Monday, August 02, 2010

Website Performance: Choose Appropriate Cache

Caching plays a key role in speeding up a web application. Before looking at what and when to cache, some consideration should be given to the appropriate cache which is suitable for your environment.

In case your application is deployed on a single server, then caching content on that server itself will suffice.

For distributed architecture (application deployed on multiple servers), distributed cache should be used.

Usually, the argument against a distributed cache is that it will involve accessing a remote machine which is expensive.

Let's look at how expensive this operation is.

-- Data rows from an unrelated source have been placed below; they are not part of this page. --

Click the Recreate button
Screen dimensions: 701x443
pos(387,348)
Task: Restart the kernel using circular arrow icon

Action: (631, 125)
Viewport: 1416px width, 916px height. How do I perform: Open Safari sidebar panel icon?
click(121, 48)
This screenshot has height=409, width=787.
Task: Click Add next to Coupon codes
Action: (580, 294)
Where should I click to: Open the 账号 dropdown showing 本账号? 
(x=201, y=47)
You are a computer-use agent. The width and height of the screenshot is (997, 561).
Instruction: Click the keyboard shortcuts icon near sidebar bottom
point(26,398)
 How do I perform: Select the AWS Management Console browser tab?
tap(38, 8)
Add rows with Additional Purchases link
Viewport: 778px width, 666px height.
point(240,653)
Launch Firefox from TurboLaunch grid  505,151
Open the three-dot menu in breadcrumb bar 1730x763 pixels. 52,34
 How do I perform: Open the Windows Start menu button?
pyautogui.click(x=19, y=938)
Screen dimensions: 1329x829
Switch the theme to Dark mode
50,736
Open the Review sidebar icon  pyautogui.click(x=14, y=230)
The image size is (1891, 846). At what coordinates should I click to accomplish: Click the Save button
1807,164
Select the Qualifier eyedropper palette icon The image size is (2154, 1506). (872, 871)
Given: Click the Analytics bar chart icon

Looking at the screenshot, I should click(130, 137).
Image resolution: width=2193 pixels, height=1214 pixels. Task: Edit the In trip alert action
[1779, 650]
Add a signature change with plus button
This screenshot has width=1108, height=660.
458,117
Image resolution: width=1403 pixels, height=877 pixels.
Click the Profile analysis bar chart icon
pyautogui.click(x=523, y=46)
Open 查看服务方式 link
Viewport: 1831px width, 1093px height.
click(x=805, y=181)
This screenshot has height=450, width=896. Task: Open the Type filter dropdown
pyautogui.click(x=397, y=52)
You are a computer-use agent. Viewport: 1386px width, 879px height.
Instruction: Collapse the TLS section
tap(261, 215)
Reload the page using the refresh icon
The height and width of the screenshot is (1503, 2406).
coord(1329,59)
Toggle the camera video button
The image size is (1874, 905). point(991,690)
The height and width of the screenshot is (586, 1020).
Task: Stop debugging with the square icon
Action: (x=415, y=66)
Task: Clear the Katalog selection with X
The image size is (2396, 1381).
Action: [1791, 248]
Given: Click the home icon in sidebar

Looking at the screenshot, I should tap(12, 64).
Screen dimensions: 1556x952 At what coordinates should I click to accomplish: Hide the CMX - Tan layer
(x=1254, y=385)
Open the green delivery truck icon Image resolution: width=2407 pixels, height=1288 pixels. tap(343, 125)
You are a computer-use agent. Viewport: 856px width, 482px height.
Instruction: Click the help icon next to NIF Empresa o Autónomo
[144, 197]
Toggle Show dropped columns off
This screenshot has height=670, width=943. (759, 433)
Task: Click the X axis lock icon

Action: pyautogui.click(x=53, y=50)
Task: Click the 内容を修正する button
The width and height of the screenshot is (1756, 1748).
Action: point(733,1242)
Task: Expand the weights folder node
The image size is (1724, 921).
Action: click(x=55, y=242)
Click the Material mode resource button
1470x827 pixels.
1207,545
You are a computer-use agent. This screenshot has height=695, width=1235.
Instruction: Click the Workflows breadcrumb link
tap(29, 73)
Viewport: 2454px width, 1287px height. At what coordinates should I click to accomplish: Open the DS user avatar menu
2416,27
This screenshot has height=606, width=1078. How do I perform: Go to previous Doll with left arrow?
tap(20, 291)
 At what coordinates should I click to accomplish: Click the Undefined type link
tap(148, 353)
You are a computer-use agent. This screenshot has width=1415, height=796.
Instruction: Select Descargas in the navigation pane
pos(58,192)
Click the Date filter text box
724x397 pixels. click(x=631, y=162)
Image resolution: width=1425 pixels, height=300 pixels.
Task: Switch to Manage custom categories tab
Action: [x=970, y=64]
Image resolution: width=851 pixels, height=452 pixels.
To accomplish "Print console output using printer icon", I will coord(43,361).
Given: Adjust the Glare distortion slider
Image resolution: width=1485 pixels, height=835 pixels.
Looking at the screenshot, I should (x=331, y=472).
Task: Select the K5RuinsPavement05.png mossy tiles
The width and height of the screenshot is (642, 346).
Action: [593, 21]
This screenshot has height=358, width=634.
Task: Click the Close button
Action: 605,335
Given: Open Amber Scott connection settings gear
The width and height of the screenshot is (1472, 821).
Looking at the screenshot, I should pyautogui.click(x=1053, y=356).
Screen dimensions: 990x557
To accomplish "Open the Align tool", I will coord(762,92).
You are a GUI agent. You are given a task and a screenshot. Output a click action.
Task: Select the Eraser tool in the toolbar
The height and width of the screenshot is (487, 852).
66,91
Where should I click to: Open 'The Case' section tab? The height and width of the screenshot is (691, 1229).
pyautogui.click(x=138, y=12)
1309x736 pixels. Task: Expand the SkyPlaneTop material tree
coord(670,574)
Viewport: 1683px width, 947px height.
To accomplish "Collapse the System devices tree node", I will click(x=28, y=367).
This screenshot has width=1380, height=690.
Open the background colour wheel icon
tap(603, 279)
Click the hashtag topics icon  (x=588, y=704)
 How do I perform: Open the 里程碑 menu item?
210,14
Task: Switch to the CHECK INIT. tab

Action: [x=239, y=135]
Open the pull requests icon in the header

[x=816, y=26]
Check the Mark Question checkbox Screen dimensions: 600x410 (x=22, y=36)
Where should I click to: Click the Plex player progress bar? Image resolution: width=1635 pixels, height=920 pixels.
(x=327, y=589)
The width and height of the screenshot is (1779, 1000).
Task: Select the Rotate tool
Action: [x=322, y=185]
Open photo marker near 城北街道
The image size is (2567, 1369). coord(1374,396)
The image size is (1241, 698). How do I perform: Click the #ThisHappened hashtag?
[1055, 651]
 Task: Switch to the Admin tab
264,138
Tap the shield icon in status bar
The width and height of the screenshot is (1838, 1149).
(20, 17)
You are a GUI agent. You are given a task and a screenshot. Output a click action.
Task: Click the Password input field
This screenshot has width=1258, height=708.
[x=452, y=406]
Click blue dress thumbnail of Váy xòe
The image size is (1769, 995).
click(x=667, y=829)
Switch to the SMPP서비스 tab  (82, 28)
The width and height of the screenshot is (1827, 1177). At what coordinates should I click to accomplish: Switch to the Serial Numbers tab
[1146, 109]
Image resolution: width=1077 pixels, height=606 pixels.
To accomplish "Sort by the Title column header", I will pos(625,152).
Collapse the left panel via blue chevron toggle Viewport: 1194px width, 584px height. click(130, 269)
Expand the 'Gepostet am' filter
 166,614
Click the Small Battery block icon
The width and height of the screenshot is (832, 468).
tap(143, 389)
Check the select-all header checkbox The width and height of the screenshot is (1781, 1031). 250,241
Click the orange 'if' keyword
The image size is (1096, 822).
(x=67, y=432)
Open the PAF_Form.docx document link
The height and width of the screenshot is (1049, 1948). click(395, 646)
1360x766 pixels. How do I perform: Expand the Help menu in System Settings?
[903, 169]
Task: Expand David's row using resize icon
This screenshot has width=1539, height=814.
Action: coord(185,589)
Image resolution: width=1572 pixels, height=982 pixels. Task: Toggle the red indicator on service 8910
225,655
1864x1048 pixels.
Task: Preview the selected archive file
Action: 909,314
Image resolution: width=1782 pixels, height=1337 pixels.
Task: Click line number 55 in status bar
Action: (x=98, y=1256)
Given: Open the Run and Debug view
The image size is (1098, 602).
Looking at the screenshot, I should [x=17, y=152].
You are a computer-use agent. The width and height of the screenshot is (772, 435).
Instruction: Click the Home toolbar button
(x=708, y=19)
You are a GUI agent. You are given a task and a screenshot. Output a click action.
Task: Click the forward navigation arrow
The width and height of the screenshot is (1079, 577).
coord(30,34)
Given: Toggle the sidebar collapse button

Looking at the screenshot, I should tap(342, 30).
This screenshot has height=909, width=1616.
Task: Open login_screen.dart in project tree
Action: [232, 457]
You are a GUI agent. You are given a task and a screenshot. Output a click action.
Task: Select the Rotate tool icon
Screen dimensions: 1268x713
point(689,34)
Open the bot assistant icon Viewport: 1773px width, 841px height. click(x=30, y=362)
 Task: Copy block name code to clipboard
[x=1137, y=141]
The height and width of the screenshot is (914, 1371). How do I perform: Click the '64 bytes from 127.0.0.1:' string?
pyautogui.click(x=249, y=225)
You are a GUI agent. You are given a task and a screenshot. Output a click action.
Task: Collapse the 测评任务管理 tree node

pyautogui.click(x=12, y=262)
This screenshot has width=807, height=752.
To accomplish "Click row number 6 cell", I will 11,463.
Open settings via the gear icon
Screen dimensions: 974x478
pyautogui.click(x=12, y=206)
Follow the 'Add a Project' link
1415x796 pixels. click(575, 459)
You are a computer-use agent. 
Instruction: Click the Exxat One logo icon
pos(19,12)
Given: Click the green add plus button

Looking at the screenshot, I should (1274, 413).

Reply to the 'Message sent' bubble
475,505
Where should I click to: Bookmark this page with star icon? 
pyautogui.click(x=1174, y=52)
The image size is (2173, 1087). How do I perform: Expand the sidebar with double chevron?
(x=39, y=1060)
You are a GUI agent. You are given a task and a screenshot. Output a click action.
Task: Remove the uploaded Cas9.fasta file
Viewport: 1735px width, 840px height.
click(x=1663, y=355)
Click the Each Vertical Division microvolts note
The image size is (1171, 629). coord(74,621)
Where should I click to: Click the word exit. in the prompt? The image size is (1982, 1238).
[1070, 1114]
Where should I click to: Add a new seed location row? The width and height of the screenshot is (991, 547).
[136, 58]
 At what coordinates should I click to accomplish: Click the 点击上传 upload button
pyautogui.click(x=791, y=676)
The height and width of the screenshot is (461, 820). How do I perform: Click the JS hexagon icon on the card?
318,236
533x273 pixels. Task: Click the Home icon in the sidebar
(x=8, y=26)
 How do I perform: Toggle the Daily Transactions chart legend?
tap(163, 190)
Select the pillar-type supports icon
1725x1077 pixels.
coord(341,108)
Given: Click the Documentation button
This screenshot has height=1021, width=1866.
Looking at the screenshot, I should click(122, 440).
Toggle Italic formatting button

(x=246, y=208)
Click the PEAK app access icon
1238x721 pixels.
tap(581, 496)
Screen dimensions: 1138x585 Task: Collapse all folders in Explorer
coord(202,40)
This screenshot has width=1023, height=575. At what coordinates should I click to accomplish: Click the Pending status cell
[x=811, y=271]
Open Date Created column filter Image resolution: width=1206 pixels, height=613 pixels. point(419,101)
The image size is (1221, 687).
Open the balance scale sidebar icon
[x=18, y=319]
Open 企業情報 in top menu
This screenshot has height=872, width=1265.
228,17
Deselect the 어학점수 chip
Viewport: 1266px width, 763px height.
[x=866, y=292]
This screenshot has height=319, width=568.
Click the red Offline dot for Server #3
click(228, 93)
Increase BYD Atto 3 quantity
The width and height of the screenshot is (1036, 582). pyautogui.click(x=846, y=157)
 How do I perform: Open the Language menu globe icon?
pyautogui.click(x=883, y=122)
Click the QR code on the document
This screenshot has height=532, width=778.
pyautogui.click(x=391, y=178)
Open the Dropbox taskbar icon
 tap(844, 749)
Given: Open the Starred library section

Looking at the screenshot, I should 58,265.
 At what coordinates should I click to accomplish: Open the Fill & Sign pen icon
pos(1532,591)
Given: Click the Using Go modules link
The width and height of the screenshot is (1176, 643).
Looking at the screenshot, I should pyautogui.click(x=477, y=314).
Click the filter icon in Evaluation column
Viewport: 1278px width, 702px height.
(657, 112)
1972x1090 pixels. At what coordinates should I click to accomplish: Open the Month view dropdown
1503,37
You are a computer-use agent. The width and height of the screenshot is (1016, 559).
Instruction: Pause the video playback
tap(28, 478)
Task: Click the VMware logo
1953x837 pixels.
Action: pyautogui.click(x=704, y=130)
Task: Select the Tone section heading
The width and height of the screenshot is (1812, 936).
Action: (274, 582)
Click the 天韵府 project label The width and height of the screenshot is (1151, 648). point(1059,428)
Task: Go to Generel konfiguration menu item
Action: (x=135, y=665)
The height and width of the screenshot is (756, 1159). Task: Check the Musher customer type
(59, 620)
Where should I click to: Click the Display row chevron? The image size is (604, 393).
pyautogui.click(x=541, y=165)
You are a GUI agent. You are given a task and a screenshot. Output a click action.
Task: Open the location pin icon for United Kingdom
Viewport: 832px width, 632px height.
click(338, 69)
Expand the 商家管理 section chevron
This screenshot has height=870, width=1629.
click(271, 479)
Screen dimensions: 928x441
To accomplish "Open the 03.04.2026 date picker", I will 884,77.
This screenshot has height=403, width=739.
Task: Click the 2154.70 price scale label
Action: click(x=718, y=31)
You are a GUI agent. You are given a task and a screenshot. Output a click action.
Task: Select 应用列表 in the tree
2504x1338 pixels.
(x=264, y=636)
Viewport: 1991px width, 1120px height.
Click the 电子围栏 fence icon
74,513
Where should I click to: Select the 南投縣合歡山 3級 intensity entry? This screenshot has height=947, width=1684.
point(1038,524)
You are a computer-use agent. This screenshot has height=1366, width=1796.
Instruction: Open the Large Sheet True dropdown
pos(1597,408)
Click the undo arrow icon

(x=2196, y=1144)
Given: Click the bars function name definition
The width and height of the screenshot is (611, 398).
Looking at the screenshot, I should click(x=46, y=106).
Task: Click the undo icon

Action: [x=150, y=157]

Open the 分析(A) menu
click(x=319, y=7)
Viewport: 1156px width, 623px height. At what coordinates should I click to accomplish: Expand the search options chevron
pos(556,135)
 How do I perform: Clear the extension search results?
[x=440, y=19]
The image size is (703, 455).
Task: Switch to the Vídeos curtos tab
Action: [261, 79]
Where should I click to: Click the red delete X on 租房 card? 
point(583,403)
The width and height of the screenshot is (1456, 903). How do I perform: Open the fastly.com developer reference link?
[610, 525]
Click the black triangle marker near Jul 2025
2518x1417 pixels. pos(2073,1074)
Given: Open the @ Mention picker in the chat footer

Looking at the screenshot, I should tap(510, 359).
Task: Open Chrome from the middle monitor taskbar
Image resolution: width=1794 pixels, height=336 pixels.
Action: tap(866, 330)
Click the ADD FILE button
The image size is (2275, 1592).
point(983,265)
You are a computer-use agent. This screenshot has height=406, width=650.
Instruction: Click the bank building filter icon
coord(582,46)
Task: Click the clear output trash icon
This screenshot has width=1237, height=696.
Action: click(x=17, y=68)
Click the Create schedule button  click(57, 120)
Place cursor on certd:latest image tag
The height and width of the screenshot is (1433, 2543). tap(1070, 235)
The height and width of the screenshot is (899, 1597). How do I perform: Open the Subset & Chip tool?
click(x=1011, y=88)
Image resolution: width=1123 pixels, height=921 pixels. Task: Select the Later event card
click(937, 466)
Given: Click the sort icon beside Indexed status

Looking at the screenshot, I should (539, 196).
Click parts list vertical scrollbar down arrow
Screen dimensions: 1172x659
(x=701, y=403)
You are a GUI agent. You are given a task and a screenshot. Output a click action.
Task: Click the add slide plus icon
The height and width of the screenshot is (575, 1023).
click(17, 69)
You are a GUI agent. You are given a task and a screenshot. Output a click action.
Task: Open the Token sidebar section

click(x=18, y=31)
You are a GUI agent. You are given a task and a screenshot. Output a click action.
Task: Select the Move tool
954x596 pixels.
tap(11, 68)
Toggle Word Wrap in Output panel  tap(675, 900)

Following are few interesting numbers picked from a presentation by Jedd Dean (from Google):

Time taken to read 1 MB sequentially from memory - 250,000 ns (thats nano seconds)
Time taken for round trip within the same data center - 500,000 ns

So, reading 1 MB from a remote server's memory should take roughly 750,000 ns (0.75 ms).

Considering that 1 second page load time is good enough, this is less than 1/1000th of the time. Thus, when we talk about web applications, reading from a remote server's memory will not degrade performance by any noticeable amount.

When using a distributed cache, it's advisable to use a bit more than what is required. This ensures that failure of a single server does not overload the application.

Example: If you need 4 GB of memory and you are using 4 servers (with 1 GB cache on each), add another (5th) server with 1 GB of memory for caching. This way, when 1 server goes down, the application performance will not get impacted much.